### TASK BRIEF
Rewrite the stretch from the line containing "Describe the element at coordinates (495, 48)" through the line containing "side panel position is", changing every "screenshot" to "screen capture" and leaving everything else as it is.

### EXCERPTED RECORDS
------------------------------------------------

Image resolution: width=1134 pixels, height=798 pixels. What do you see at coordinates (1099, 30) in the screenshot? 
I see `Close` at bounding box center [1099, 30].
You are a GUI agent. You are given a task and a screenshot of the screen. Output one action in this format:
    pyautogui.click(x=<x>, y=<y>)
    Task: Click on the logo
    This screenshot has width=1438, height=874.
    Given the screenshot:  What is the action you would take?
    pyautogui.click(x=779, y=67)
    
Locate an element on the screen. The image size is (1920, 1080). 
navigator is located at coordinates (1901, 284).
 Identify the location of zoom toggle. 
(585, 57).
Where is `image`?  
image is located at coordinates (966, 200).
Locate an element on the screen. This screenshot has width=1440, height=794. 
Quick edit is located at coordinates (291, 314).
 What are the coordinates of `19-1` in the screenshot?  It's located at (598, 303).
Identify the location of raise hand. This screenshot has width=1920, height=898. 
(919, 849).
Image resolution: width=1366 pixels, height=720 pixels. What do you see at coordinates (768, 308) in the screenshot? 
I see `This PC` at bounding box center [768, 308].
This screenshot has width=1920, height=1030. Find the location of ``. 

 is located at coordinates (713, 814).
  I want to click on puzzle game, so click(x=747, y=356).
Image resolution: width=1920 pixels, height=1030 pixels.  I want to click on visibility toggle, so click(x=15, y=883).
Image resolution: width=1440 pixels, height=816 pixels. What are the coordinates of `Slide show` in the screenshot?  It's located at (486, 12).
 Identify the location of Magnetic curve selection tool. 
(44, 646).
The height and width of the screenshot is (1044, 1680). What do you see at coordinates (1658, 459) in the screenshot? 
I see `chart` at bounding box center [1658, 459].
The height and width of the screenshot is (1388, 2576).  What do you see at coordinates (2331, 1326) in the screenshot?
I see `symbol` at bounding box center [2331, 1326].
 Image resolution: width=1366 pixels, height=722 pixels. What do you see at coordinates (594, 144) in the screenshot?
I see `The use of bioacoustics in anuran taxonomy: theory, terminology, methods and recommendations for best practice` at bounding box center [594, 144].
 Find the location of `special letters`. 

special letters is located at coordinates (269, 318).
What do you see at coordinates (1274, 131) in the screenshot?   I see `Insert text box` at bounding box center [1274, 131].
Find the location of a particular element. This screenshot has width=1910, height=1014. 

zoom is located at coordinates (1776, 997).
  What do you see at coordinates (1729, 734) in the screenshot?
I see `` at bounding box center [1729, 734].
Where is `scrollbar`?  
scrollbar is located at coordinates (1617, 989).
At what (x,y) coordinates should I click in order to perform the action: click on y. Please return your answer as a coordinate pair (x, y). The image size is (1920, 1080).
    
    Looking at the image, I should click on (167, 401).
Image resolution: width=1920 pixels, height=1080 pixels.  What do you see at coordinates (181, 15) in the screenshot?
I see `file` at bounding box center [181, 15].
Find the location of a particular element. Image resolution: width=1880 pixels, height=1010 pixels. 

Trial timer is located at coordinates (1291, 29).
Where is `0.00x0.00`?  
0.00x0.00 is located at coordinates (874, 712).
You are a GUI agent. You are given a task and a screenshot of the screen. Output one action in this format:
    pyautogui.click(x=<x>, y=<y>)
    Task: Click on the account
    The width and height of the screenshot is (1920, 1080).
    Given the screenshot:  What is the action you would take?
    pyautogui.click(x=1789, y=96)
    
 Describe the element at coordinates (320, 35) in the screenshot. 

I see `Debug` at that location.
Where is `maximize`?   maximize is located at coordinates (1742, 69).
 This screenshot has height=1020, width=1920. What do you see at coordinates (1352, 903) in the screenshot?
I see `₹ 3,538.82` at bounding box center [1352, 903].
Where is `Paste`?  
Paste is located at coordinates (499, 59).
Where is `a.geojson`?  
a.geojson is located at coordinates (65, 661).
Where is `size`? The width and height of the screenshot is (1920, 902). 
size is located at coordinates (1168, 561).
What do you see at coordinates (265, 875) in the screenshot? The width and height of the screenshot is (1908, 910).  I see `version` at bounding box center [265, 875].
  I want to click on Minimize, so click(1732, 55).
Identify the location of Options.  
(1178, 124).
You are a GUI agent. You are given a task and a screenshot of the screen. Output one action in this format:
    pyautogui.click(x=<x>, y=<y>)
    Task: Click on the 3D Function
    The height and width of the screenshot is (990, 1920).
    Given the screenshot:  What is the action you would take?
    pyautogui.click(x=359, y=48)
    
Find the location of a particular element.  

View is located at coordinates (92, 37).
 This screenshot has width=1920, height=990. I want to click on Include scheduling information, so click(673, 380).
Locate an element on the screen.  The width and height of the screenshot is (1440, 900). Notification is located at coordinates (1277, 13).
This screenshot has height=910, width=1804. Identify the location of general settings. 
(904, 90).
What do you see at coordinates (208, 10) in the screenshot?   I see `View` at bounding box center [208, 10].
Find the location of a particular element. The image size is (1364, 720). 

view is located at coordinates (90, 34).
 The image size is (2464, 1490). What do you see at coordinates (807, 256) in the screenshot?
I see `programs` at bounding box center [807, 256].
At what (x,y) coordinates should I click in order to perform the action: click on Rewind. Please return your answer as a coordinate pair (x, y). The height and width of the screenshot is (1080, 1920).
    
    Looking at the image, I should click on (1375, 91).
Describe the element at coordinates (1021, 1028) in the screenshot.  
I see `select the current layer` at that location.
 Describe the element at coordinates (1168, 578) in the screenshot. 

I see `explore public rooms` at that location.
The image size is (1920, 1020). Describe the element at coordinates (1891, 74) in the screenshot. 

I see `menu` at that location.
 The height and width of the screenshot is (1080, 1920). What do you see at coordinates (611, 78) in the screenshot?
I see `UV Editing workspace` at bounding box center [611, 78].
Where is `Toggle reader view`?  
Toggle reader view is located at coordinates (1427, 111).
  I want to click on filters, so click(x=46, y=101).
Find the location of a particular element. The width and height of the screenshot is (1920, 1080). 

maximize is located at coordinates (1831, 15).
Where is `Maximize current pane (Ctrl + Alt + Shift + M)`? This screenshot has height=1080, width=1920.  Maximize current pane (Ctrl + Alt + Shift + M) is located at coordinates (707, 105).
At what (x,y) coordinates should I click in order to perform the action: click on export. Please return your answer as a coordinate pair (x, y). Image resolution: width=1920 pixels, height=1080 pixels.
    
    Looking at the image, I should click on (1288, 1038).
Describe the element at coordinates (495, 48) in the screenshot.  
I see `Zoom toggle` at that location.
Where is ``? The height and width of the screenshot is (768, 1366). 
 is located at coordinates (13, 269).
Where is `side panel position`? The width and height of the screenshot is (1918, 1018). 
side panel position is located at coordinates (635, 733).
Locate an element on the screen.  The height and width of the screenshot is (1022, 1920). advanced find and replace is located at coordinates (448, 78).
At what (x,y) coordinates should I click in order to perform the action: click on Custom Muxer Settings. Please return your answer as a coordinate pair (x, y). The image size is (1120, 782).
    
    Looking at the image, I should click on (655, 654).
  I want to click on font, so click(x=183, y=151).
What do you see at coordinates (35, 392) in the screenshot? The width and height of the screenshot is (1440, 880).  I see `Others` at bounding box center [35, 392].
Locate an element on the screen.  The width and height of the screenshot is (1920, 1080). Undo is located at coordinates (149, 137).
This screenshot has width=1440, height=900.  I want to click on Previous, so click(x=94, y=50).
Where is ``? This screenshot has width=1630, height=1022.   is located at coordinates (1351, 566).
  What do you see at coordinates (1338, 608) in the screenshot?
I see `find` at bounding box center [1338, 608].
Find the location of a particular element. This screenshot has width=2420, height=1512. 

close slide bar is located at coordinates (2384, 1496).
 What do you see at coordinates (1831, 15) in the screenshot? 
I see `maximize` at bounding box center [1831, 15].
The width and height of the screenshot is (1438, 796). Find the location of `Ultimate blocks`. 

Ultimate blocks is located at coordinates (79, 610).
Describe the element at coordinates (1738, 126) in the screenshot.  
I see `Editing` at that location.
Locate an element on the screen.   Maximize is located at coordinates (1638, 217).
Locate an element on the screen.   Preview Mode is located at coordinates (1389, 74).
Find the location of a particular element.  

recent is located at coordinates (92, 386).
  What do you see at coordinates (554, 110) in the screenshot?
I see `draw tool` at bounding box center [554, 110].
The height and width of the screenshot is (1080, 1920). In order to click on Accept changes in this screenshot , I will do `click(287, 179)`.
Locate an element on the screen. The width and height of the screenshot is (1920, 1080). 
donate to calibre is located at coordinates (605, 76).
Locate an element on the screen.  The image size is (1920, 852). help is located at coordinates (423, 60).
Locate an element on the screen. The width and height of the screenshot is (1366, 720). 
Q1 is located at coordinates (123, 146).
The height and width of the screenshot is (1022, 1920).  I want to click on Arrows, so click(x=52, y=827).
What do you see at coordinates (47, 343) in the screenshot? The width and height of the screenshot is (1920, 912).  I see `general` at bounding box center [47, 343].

------------------------------------------------

### EXERCISE SOLUTION
Describe the element at coordinates (495, 48) in the screen capture.  
I see `Zoom toggle` at that location.
Where is ``? The height and width of the screen capture is (768, 1366). 
 is located at coordinates (13, 269).
Where is `side panel position`? The width and height of the screen capture is (1918, 1018). 
side panel position is located at coordinates (635, 733).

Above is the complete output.